Currently, the response to biologicals is not universal for any of the treatment options available, and selection of an effective therapy is currently based on a trial-and-error approach [52]. Therefore, the study and description of our population will make it possible to identify the prognostic factors that could help to improve decision making and optimize outcomes in patients with RA.

5. Study limitations

Several limitations have been described for RWDs in the literature [53]. A limitation that must be considered in our study is that of lost data, especially for DAS28, due to the lack of recent acute phase reactants and/or limited time for the evaluation of these patients in a real-world clinical scenario. Moreover, there is no standard, universally accepted anti-CCP assay, and so findings may have differed with an alternative assay.

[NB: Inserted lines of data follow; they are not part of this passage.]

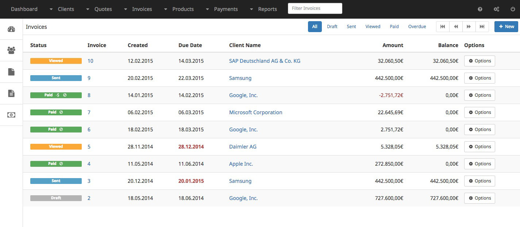This screenshot has width=520, height=227.
Task: Create a new invoice with the New button
Action: coord(506,26)
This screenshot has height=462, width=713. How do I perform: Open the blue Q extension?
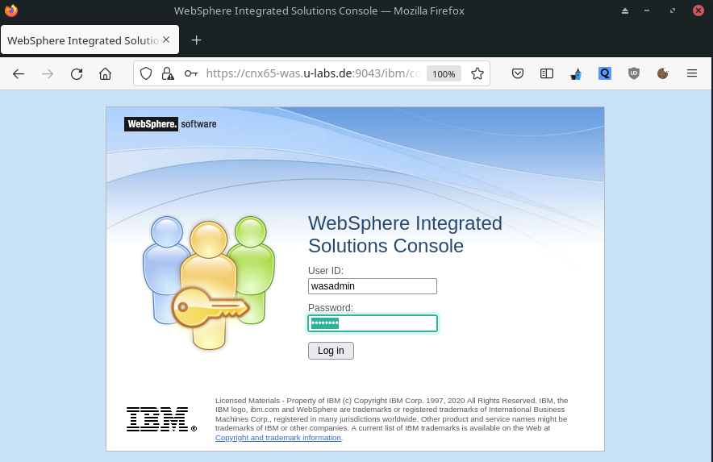coord(605,73)
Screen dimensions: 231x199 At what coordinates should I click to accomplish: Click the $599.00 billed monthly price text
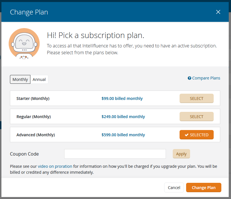click(x=123, y=135)
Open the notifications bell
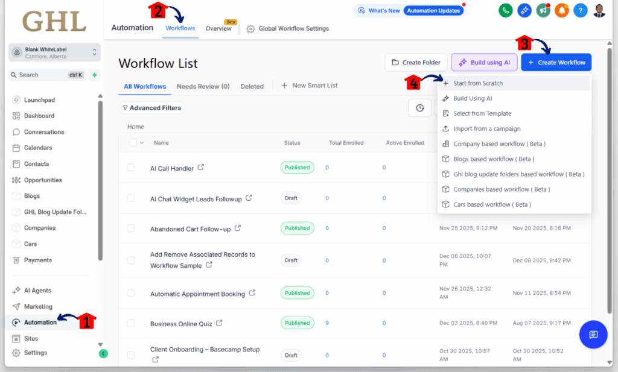 coord(562,10)
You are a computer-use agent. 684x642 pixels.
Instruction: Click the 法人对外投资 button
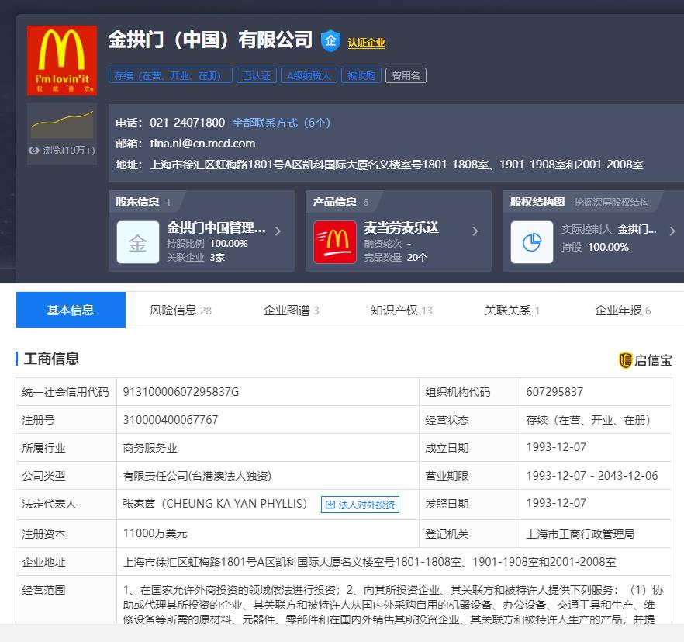[360, 505]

6. Final remarks and conclusions

Our results suggest that the patient subgroup that switched from IV to SC ABA had lower activity and functional impairment at baseline. RA physical function demonstrates a dependent relationship as a function of time and treatment background. RAPID3, an index without formal joint counts, appears attractive for evaluation of disease activity in RA patients in a real-life setting. Long-term safety of SC ABA is less well-known compared to IV administration. SC administration of 125 mg/week of ABA demonstrates a safety profile consistent with previously published data. Drug survival of SC ABA is similar regardless of treatment background, erosive disease, and RF status. Patients with the lowest baseline anti-CCP antibody concentrations had better drug survival than patients with higher concentrations. More RWD are required to analyze the association of anti-CCP status with the biological treatment effect. The identification of predictors of response to treatment is a necessary step towards personalized medicine in RA. These results highlight the importance of identifying factors associated with the response to biologicals in order to optimize treatment and reduce costs.

Funding

This work was supported by Bristol-Myers Squibb [grant number IM101-708]. The sponsor did not participate in the study design, collection, analysis, interpretation of data, writing of the manuscript, or decision to submit this article for publication.

Conflict of interest

RDM has received speaker grants, research grants or participate in advisory boards from Pfizer, Roche, Abbott, AbbVie, Bristol-Myers Squibb, Biopas, and Novartis.

ARV has received honoraria for participation on speakers' bureaus for AbbVie, Amgen, Biopas, BMS, and Pfizer, as well as participation on Advisory Board from GSK.